Он едва успевает договорить и не может сдержаться, чтобы вновь не ощутить вкус своей влюбленности. Тянется за поцелуем, но чувствует сопротивление, а затем и холодные пальцы, которыми Седжон преграждает ему путь к желаемому. Она снова неприступна, и это невыносимо.

– Не смей, – отрезает она. – Не смей еще больше усложнять мне жизнь, умоляю, – произносит она на одном дыхании, боясь, что голос снова дрогнет.

Дохён повинуется. Осторожно убирает руку с ее шеи, а затем отстраняется полностью, растерянно глядя в пустоту. Не так он себе все представлял, не такой реакции ожидал. Так жаждал поцеловать ее, что не подумал о чувствах самой Седжон, и теперь ощущает себя отвратительно. Невольно облизывает губы, на которых еще остался шлейф их поцелуя, а сам не знает, что сказать в свое оправдание. Ведь оправданий ему никаких нет – виновен по всем статьям и готов признать это.

Но что плохого в его любви? Чем он заслужил такой холод?

…Разве он ее не заслужил?

Обида начинает свербеть где-то внутри солнечного сплетения. Седжон стала почти его и вдруг ускользает сквозь пальцы. Кажется, руку протяни – только этого недостаточно.

– Я сделаю вид, что ничего не произошло. – Голос Седжон возвращает в реальность. Дэн снова фокусирует на ней взгляд, в то время как она уже сосредоточенно смотрит в конспекты, будто между ними сейчас действительно ничего не произошло. – Джу и Сонги не должны об этом узнать.

– Я сказал ей, что у нас ничего не выйдет, – бесцветно произносит он. – Сказал, что хочу остаться друзьями. Она вроде не сильно расстроилась.

Седжон хмурится, но головы не поворачивает, продолжает сосредоточенно проверять уравнение, хотя лишь делает вид, что думает о математике. В голове все кругом идет.

– Ладно, – небрежно бросает она, что вовсе на нее не похоже. Скажи он ей такое при других обстоятельствах, она бы тут же в порошок стерла. Ведь не раз умоляла не разбивать подруге сердце. Требовала честности и искренности от него. А сейчас ей будто все равно. – Тогда не говори Сонги.

В первый раз Дэн как-то не обратил внимание на имя друга, но сейчас оно звучит как гром среди ясного неба.
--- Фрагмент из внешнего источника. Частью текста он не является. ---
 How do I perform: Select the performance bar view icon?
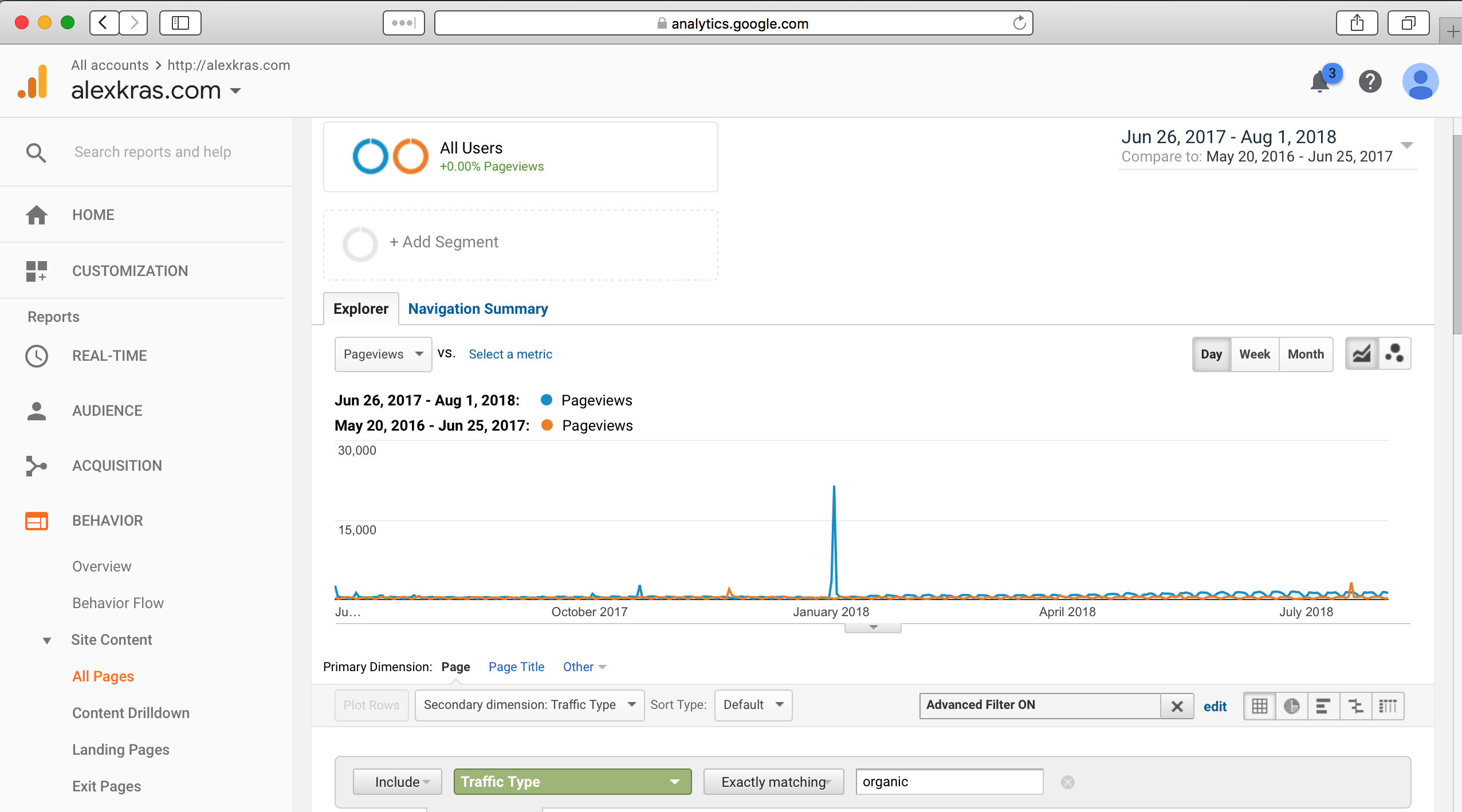point(1323,705)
Хотя какое тут ясное небо, когда между ними почти электрические разряды пролетают.

– А Фугу тут при чем?

– Мы встречаемся, – обыденно произносит Седжон, шелестя страницами тетради. – Он разве не говорил? – Взгляда она не переводит, лишь вопросительно вскидывает бровь.

Дохён молчит, пытаясь переварить услышанное, что звучит как бред собачий.

– Это шутка такая? – в неверии переспрашивает он, хотя ситуация совсем к приколам не располагает.

– Нет, я же говорила, что у меня есть парень. Почему это тебя так удивляет? – Она наконец отрывается от тетради, глядя на удивленное лицо Дэна.

– Потому что это мой друг! – неконтролируемо повышает голос Дохён. – И я, черт возьми, ничего не знал! – Нестерпимая обида кроется в этих словах, будто его только что предали. – Почему ты скрывала это от меня?